Summer at Penn State is a season for many things, from making up the credits you late dropped to townies reclaiming their glory in downtown State College.

However, aside from the creeping warm temperatures and Starbucks closing ridiculously early, the summer in Happy Valley also is the season for renovation and construction projects for the Office of Physical Plant.

Since this university has been around before the abolition of slavery, bringing our campus infrastructure into modern times comes with impediments.

In the case of the Willard building renovation project that is slated to begin this summer, asbestos in the walls, ceilings, and flooring are causing university workers to take extra steps to ensure the safety of not only OPP workers, but the students and faculty that frequent the on-campus building.
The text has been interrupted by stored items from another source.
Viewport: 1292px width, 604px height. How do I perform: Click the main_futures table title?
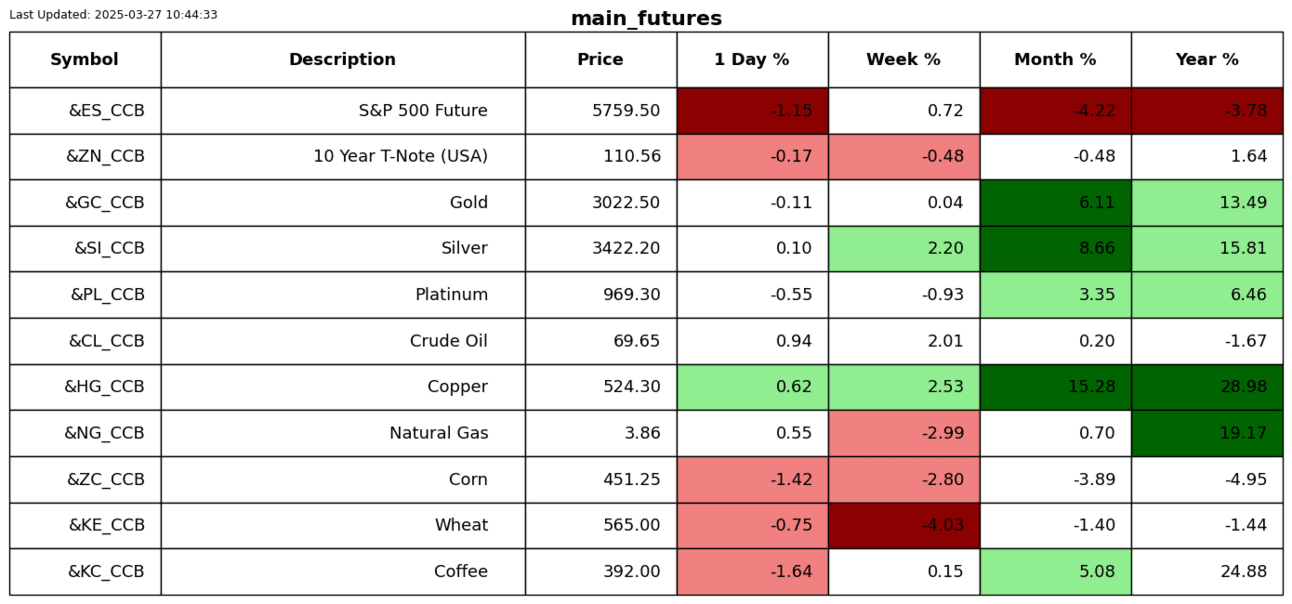646,19
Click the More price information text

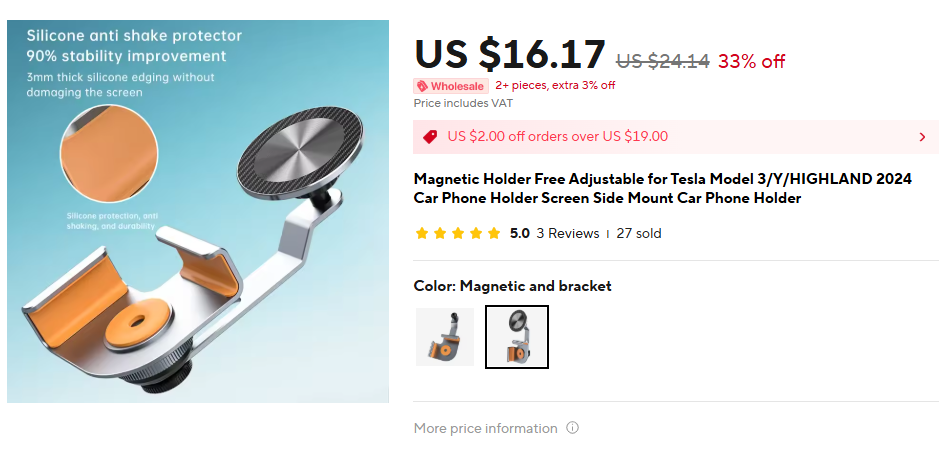pos(486,428)
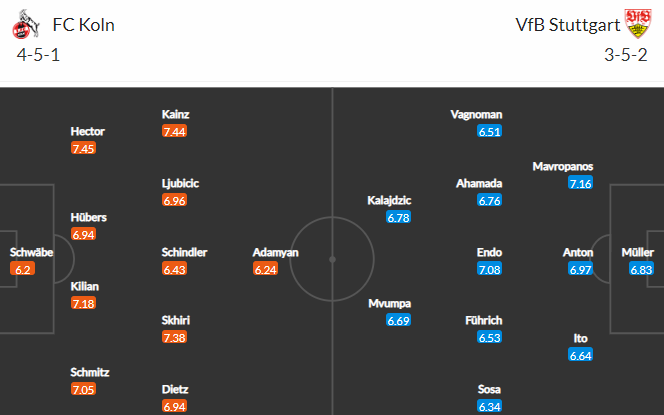Click goalkeeper Müller's 6.83 rating

click(x=641, y=269)
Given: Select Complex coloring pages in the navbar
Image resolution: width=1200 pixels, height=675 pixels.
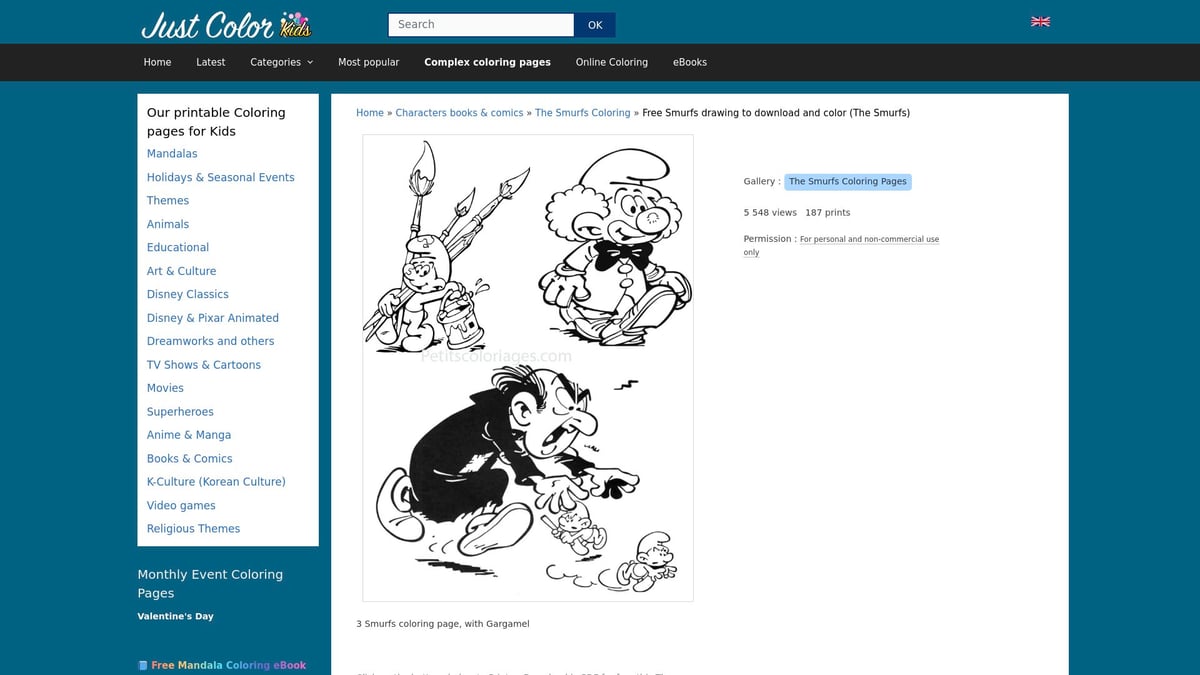Looking at the screenshot, I should (x=487, y=61).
According to Penn State’s Environmental Health and Safety website, the building material contains asbestos — a known carcinogen responsible for lung cancer and those annoying day-time TV commercials about Mesothelioma lawyers — which still is present in almost 60 on-campus buildings.

The hazardous material was a staple construction material for its insulating, noise-proofing, and fire-proofing qualities from the 1940s to the 1980s, when a large number of Penn State buildings were remodeled and constructed.

Asbestos is contained in thermal insulation, piping, ceiling tiles, floor tiles and soapstone lab workstations in buildings varying from residence halls like Sproul and Tener to educational spaces like Osmond lab and Kern building.

Even the Pattee Library and Rec Hall are known locations for asbestos.

But don’t start compiling a class-action lawsuit just yet. If there is anyone who knows how to properly deal with a huge issue where a lot of people’s health and reputations are at stake, it’s Penn State (no, for real this time).

When scheduled construction projects are undertaken in one of the buildings known to house asbestos, EHS works closely with EPA, DEP and various other regulators to ensure the removal of the hazardous material is done responsibly.

Tactics range from vacuum sealing work locations to contracting asbestos specialists to appoint an “industrial hygienist” to each project, ensuring all proper procedures are taken in the name of safety. And according to University Relations, asbestos is only dangerous to human health when one is exposed to it in airborne form.

So no, you don’t have Mesothelioma. Yet.